France tried to control the sea coast and the alluvial plains like Çukurova (Cilicia of the antiquity). But the control of the small settlements on Toros Mountains was difficult. Moreover, because of the nationalistic opposition, which would ultimately end up in Turkish Republic, the Gülek Pass, Cicilian Gates of the antiquity, which is the main pass from Mediterranean coast to Central Anatolia, was under continuous threat from the Turkish nationalists forces (Turkish: Kuva-yi Milliye). A battalion under Major Mesnil was commissioned for the task of securing French presence around Gülek Pass. The headquarters of the battalion was in the village of Pozantı, now a district center, and a small hospital in the nearby village of Belemedik was established under the supervision of Mesnil’s wife.[4] Mesmil’s assistant was Georges Journois, who would fight against Germany as a brigadier general in the Second World War. Mesnil also had a group of guides, who were actually local Armenians. However, in the spring of 1920, Turkish nationalists began controlling the railroad from Pozantı to the south, and Pozantı was effectively blocked from Çukurova.

The clash[edit]

After receiving approval from General Duffieux through messages dropped by warplanes, local commander Mesnil decided to evacuate Pozantı, and to return to French lines by a surprise retreat during the night of the 26–27 May. According to official reports, the unit consisted of 9 officers, 696 soldiers, 4 cavalrymen, 19 wounded officers and soldiers, 44 civilian Greeks and Armenians as well as 39 Turkish prisoners of war.
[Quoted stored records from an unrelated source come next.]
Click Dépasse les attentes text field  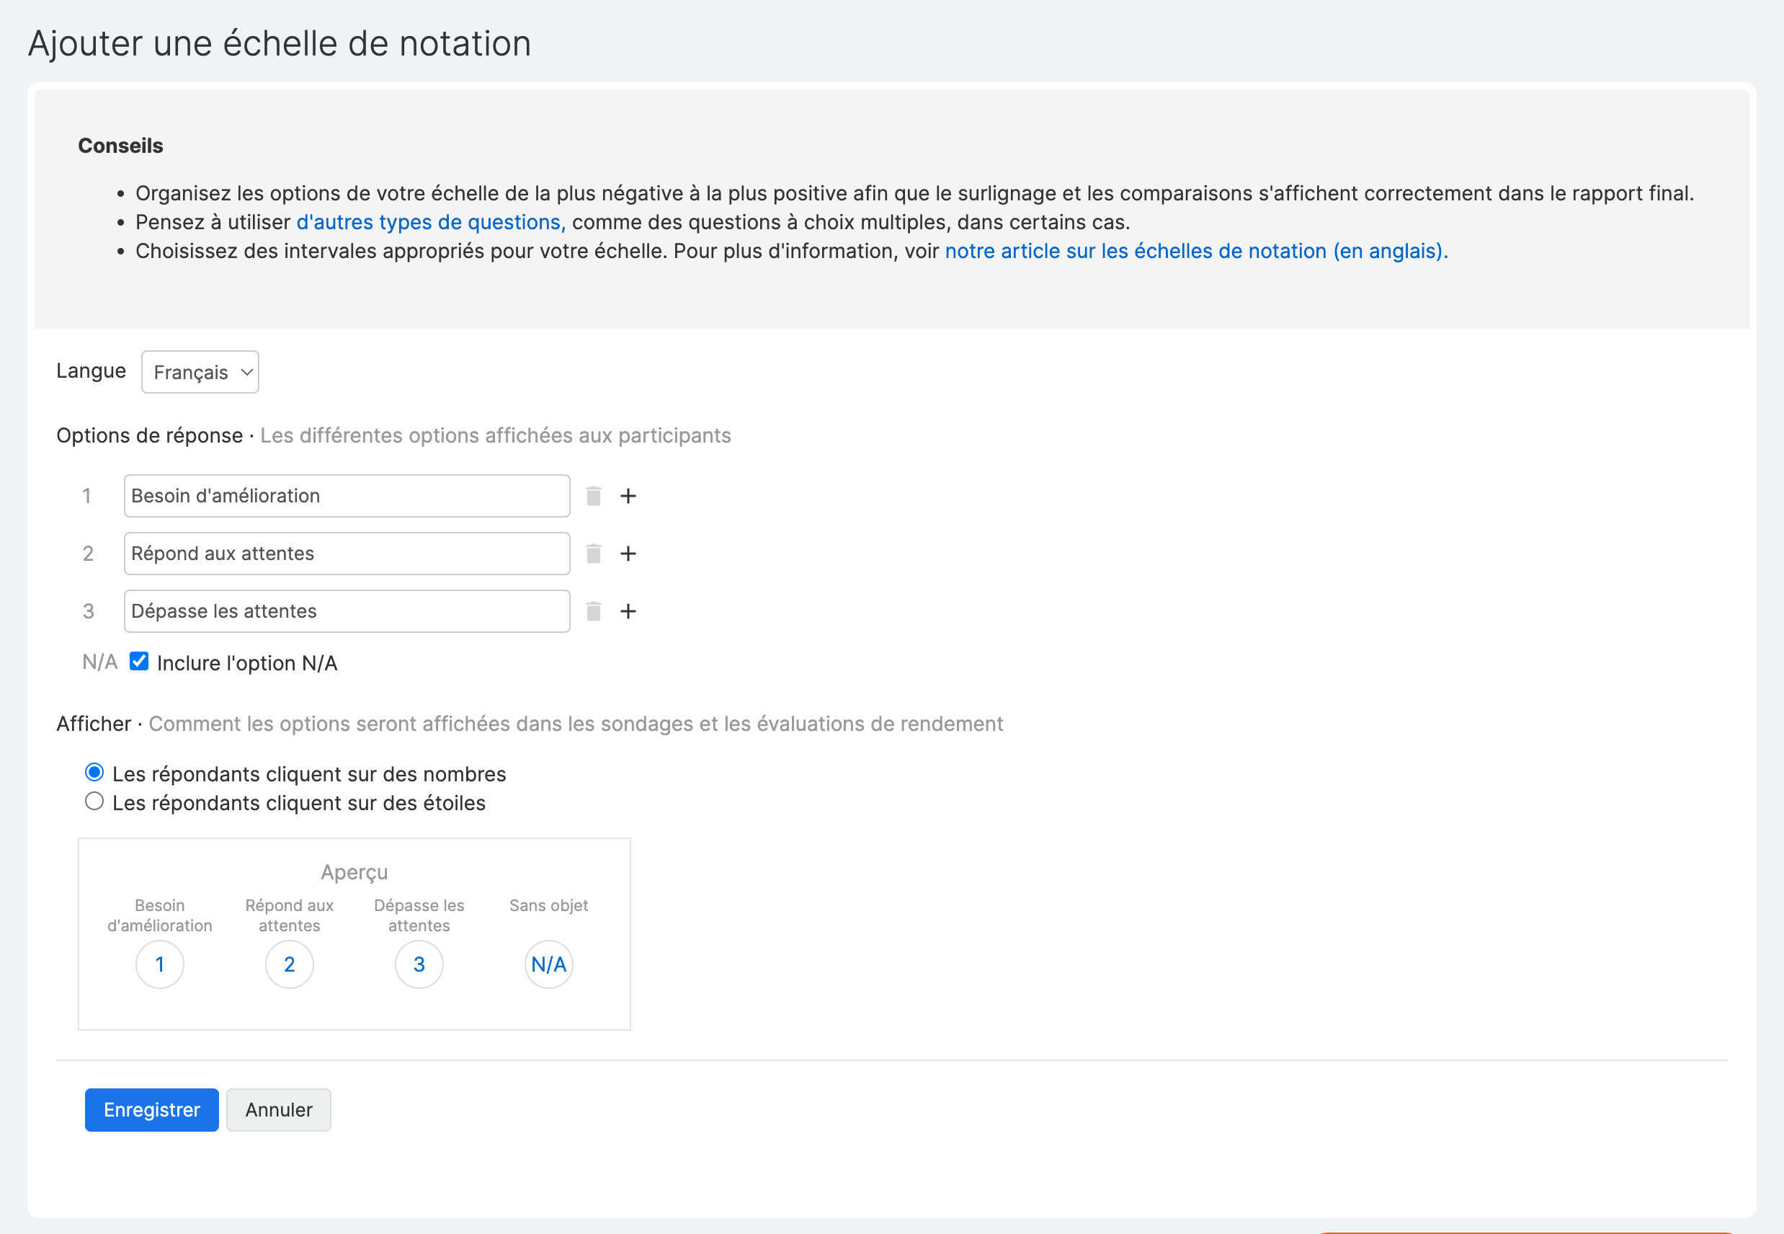coord(346,612)
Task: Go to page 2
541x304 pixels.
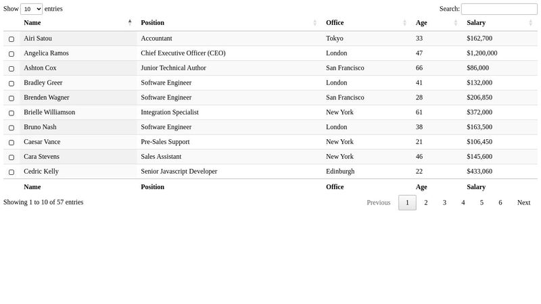Action: 426,203
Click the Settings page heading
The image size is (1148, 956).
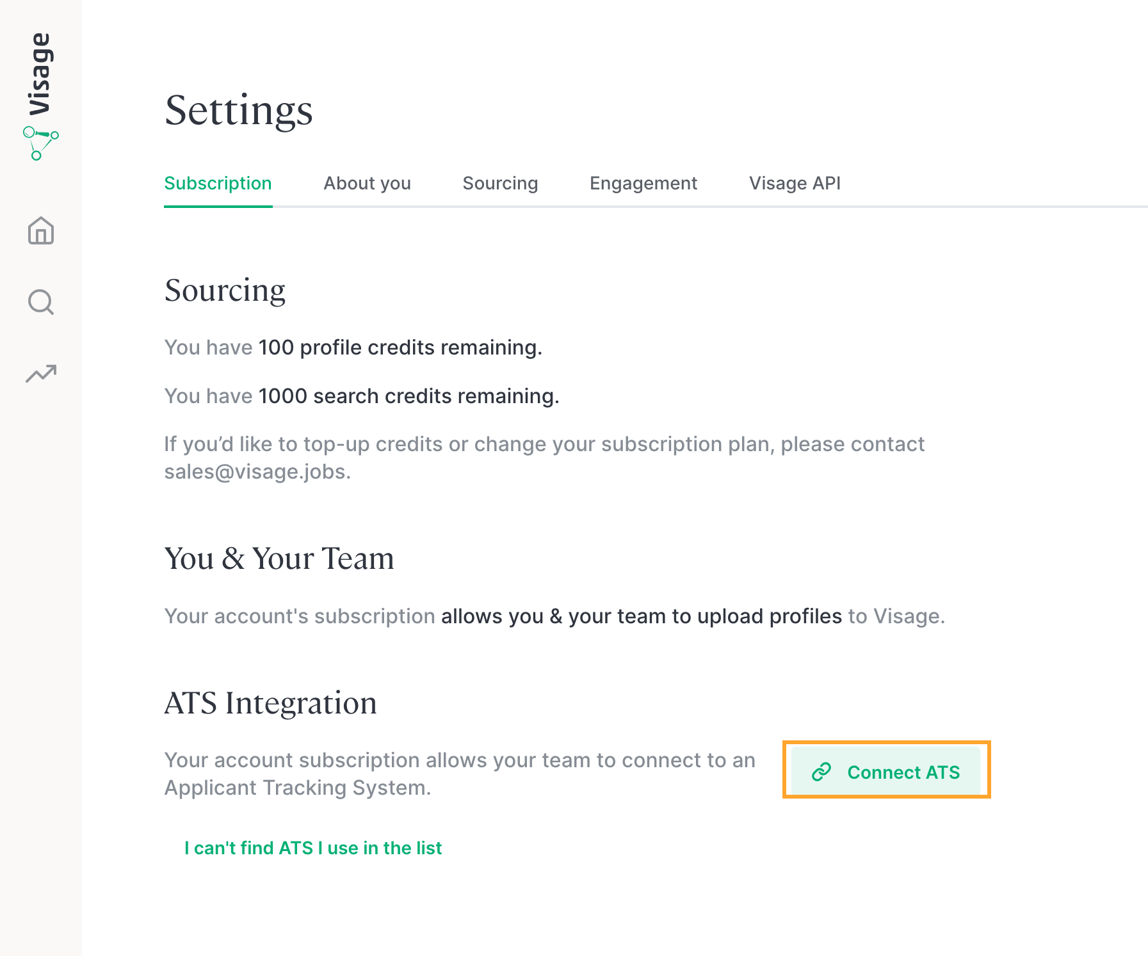(239, 111)
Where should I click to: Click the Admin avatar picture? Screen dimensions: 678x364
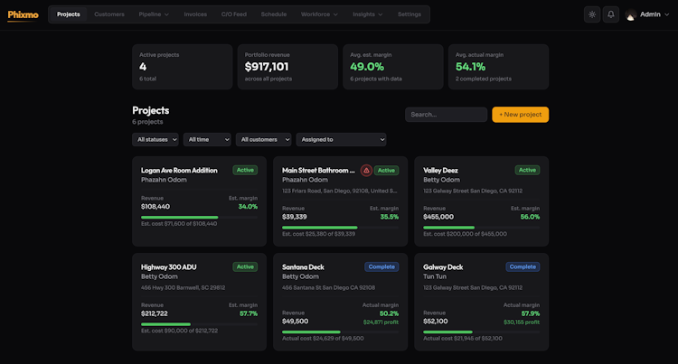coord(631,14)
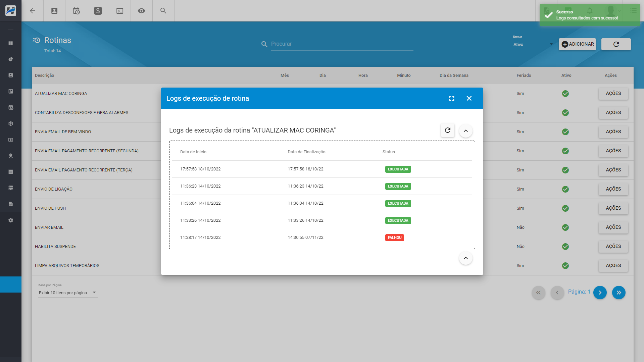Open dashboard grid item in left sidebar
Screen dimensions: 644x362
(11, 43)
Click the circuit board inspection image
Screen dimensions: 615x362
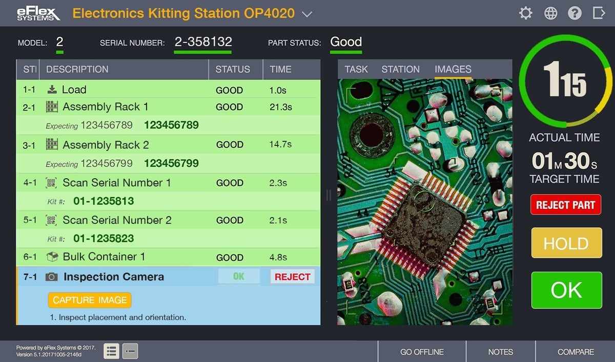click(425, 202)
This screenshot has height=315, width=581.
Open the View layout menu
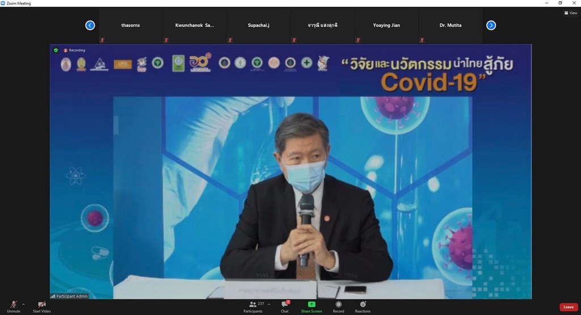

Mesnil also left some wounded soldiers back with a letter written to Turkish commanders asking for fair treatment for them.[5] However, the villagers from the village of Yaylaçukuru, now called Gülek, sighted the battalion and they informed Kemal Bey, later Kemal Ekin, the local militia chief of Kuvai Milliye. Kemal Bey with some members of Aydınlı tribe and villagers waited for the battalion in ambush. They had taken up positions on the two opposite sides of the valley called Karboğazı. The French had the advantage in numbers and superior artillery, but the nationalists had the advantage of cover. Early on 27 May, the shootings began from both sides of the valley. French soldiers tried to escape to open space towards Pozantı. But they ran into a third group of nationalists. Towards the evening, after heavy casualties, the battalion surrendered. They were led to Yaylaçukuru, where they signed the protocol of surrender with Lieutenant Hasan, later Hasan Akıncı, nicknamed Kara Afet.[2] The prisoners of war received bulgur, a cereal food, with meat and ayran, a cold yogurt beverage.[2] They were held captive until 25 September 1921.

POW and other casualties[edit]

The total number of prisoners of war was 530, including Mesnil and Journois. Also 2 cannons, 8 machine guns and more than 90 mules were seized by the nationalists. The death casualty of the French side was heavy. Although a website about the Cilician Campaign veterans [6] gives the number as half the battalion, about 400, this figure seems to be somewhat exaggerative under the light of the figures given above. The exact figure is not known.

Consequences[edit]

The battle in Karboğazı was relatively small. But it effectively ended French plans to seize Toros Mountains. In 1921, France agreed to withdraw from Turkey by the Cilicia Peace Treaty and Accord of Ankara.

References[edit]

  1. ^ Türk-Fransız mücadelesi: Orta Toros geçitleri, 1915-1921, Süleyman Hatipoğlu, page 83 (Turkish)
  2. ^ a b c d Website of Gülek municipality, Karboğazı Savaşı (Battle of Karboğazı) (Turkish)
  3. ^ State archives (Turkish)
  4. ^ Photos of the operation
  5. ^ A site about Karboğazı by historian Cezmi Yurtseven (Turkish)
  6. ^ A website dedicated about Cicilian campaign of France.